(Stored records)
*** Begin section ***
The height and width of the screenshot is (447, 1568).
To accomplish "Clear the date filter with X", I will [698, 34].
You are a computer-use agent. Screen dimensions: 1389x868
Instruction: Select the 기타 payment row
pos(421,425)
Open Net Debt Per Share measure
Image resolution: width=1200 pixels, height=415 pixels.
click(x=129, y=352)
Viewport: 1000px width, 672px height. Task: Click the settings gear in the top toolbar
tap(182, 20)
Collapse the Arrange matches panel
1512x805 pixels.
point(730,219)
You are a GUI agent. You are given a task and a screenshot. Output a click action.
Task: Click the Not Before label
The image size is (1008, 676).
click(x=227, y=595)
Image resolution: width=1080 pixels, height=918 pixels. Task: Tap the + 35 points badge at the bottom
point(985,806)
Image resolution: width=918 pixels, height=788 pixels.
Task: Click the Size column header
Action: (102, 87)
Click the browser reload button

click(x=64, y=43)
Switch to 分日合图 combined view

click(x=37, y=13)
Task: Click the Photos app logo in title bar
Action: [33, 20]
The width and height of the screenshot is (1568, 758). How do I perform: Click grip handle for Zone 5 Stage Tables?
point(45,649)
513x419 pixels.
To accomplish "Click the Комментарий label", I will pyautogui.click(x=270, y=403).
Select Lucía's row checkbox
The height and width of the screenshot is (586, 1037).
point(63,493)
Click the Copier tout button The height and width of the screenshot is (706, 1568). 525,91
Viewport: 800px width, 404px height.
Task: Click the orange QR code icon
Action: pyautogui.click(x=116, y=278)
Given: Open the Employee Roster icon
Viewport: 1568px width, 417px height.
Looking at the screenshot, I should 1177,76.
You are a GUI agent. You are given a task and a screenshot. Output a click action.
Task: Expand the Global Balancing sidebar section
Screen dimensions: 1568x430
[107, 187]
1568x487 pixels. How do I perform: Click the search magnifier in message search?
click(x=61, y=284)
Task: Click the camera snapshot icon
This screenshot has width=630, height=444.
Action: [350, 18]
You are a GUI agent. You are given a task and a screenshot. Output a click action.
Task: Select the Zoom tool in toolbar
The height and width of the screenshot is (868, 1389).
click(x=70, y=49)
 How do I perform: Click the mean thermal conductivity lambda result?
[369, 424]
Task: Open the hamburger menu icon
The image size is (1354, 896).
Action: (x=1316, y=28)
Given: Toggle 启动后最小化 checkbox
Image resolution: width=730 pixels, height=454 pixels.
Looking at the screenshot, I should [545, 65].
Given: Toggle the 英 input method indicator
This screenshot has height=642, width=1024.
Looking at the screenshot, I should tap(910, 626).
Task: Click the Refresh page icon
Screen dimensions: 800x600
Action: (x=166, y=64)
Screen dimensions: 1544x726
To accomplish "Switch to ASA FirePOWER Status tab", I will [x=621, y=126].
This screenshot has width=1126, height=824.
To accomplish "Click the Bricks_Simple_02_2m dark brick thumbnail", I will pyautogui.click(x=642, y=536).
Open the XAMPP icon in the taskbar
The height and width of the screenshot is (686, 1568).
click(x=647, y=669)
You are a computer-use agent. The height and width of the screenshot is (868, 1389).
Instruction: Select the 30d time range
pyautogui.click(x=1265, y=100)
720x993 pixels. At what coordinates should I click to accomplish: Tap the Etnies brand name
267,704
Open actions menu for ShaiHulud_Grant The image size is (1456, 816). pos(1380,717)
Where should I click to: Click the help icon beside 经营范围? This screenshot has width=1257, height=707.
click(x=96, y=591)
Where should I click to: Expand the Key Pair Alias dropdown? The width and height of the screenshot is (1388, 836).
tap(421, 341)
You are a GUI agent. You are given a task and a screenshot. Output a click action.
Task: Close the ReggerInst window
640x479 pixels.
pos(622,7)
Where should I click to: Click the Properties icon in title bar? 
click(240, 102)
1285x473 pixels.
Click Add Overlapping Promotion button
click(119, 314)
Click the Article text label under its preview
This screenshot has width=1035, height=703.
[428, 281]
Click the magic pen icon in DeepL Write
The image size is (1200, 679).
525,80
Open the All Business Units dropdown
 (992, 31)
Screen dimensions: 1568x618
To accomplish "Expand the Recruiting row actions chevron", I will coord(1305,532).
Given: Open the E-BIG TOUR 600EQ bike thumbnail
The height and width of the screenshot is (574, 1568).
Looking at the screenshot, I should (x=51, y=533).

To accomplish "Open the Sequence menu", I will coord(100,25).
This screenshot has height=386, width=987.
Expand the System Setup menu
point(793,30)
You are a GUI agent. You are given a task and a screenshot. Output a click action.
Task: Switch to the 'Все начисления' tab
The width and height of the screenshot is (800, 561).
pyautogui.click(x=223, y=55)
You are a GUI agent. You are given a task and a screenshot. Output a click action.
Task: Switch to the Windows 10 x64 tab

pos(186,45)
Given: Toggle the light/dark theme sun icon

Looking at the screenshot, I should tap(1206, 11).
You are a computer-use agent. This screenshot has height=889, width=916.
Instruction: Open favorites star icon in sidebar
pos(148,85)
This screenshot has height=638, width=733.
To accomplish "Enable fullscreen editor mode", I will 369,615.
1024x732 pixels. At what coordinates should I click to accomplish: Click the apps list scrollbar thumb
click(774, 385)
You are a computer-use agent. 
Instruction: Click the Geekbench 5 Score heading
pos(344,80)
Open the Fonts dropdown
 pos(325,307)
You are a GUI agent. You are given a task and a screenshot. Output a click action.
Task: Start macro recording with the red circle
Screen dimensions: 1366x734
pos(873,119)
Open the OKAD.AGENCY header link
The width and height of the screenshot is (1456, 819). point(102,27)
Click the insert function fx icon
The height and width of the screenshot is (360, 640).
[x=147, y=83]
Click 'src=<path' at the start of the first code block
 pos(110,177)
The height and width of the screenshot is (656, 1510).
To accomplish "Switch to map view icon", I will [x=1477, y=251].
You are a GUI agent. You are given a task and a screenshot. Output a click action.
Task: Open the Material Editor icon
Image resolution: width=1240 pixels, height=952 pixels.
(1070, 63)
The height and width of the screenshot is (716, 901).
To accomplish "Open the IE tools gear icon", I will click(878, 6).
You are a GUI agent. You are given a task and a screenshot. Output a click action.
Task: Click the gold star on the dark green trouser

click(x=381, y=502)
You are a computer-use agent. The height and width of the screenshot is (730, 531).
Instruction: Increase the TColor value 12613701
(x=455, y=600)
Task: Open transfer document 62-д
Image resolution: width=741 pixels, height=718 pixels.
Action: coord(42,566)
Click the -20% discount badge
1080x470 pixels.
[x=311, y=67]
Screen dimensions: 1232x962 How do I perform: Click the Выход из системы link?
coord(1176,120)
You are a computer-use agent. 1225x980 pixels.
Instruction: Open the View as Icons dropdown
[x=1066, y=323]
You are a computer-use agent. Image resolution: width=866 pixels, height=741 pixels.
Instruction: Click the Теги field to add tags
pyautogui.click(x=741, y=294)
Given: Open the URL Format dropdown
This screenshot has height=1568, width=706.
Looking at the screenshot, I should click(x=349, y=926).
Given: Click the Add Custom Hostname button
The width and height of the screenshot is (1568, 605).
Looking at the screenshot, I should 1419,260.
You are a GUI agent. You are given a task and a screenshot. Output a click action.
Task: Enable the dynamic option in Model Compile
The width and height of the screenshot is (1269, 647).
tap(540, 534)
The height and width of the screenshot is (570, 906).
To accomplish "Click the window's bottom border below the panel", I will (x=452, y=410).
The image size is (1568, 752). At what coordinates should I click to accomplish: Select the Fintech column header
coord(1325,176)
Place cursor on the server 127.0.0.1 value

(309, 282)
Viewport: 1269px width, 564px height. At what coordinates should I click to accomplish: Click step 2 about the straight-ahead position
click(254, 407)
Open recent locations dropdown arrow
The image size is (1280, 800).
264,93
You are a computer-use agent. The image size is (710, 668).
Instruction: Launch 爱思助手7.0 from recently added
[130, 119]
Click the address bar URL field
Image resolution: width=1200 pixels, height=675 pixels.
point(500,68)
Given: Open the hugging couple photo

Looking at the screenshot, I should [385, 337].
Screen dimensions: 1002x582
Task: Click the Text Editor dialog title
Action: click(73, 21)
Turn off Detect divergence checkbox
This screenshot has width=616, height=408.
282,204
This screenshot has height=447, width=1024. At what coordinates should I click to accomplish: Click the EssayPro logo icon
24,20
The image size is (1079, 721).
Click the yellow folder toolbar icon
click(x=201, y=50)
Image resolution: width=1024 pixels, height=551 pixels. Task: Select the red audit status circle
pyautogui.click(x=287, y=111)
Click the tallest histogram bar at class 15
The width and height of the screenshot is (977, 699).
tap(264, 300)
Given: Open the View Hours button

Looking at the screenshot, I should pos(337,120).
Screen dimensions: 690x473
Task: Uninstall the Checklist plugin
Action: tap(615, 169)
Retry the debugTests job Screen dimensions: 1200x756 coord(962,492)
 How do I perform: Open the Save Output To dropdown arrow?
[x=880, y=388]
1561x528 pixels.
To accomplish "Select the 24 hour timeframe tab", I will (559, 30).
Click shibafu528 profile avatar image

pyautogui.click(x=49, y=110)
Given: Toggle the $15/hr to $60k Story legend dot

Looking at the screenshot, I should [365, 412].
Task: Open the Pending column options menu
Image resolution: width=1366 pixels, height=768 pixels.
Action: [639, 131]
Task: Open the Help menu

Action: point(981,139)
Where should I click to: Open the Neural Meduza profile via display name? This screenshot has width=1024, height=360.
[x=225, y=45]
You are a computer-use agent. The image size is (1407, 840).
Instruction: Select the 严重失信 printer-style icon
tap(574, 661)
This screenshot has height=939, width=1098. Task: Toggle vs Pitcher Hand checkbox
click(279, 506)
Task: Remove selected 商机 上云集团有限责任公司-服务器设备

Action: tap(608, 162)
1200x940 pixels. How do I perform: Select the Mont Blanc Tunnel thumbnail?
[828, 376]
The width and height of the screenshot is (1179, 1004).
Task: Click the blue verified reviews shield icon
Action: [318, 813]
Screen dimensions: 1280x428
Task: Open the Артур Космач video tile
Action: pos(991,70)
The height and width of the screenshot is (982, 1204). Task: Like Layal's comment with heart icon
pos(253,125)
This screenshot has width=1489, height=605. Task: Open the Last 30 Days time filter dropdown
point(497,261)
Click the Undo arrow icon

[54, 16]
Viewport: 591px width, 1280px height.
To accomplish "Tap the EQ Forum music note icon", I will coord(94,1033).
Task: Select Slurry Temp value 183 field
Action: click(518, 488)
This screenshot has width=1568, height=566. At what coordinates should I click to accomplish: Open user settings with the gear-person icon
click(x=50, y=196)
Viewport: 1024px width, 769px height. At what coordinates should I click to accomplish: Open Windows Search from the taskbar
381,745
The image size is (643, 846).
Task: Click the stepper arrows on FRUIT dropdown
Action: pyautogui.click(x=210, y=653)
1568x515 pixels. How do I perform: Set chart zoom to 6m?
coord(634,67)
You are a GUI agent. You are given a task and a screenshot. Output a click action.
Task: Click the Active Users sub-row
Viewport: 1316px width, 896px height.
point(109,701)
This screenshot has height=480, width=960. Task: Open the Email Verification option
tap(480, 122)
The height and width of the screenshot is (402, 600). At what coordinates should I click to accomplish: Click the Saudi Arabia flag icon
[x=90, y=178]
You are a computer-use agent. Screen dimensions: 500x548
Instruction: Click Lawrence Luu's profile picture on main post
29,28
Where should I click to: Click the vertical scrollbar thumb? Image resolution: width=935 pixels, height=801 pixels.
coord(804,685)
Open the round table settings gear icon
*** End section ***
▶ To do
In the records above, find each line holding "Enable" and copy it.

▶ Written reply
To accomplish "Enable fullscreen editor mode", I will 369,615.
Task: Enable the dynamic option in Model Compile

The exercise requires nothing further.